_Supplied passage_

--- START ---

In most situations, there is a better parenting option than spanking. However, in all situations, parenting is better than not parenting. If you don’t know how else to discourage a child’s misbehavior, spanking is better than ignoring bad behavior.
well said
My wife and I used time out effectively when children were young. One minute for each year old was the formula. Often they begged for a spanking because it was quicker.
As they got older and began to enjoy time outs we moved on to more creative punishment, like turning off the internet.
In my opinion, spanking, when applied as a judicious swat or two to get the child’s attention is an appropriate last option for young children. It is a major emphasis - usually employed when a question of safety is involved.
It should be rare, and never devolve into beatings.
"Proverbs 13:24 . KJ21. He that spareth his rod hateth his son, but he ... He who spares his rod hates his son, but he who loves him disciplines him early."
My buddy has 10 kids today.
Back when the first or second child was just a very young baby, just able to focus its eyes on things. The baby would see a chain or earring on mom and try to grab it. She’d give the hand a little flick and the baby would react and let go. A few more times of that and the baby stopped.
Point being. They started out early at the youngest of ages, with discipline. As the child progresses, it takes minimal discipline to steer the child in the proper direction.
I have sat in church with them. I’m in the midst of the family and barely notice the kids and my buddy will do a subtle lean forward and look at a child and that is all the warning a child needs.
The old folks call him Super Dad. (They do call his wife Super Mom also)
Their house is a house FILLED with the sounds of running feet and children screeching with delight, as one or another is being chased or tickled or something.

--- END ---

_Rows_
--- START ---

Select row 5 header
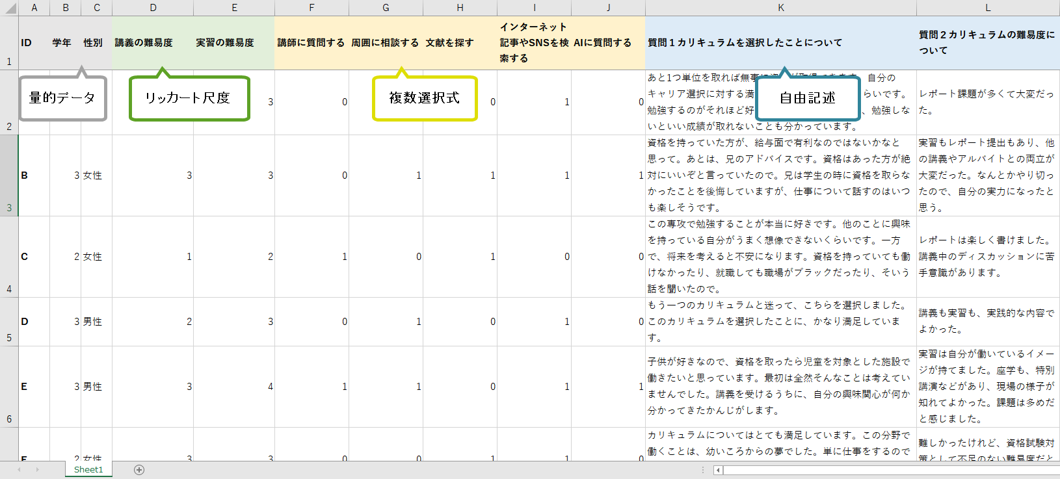 [9, 322]
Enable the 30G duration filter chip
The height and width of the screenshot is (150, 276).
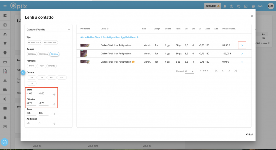point(62,77)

--- END ---

_Given task 1_
In the spanking discussion, what was the time-out formula for young children?
_Given task 2_
From the spanking discussion, transcribe everything from "My buddy has" down to "the proper direction.".

_Complete answer 1_
One minute for each year old.

_Complete answer 2_
My buddy has 10 kids today.
Back when the first or second child was just a very young baby, just able to focus its eyes on things. The baby would see a chain or earring on mom and try to grab it. She’d give the hand a little flick and the baby would react and let go. A few more times of that and the baby stopped.
Point being. They started out early at the youngest of ages, with discipline. As the child progresses, it takes minimal discipline to steer the child in the proper direction.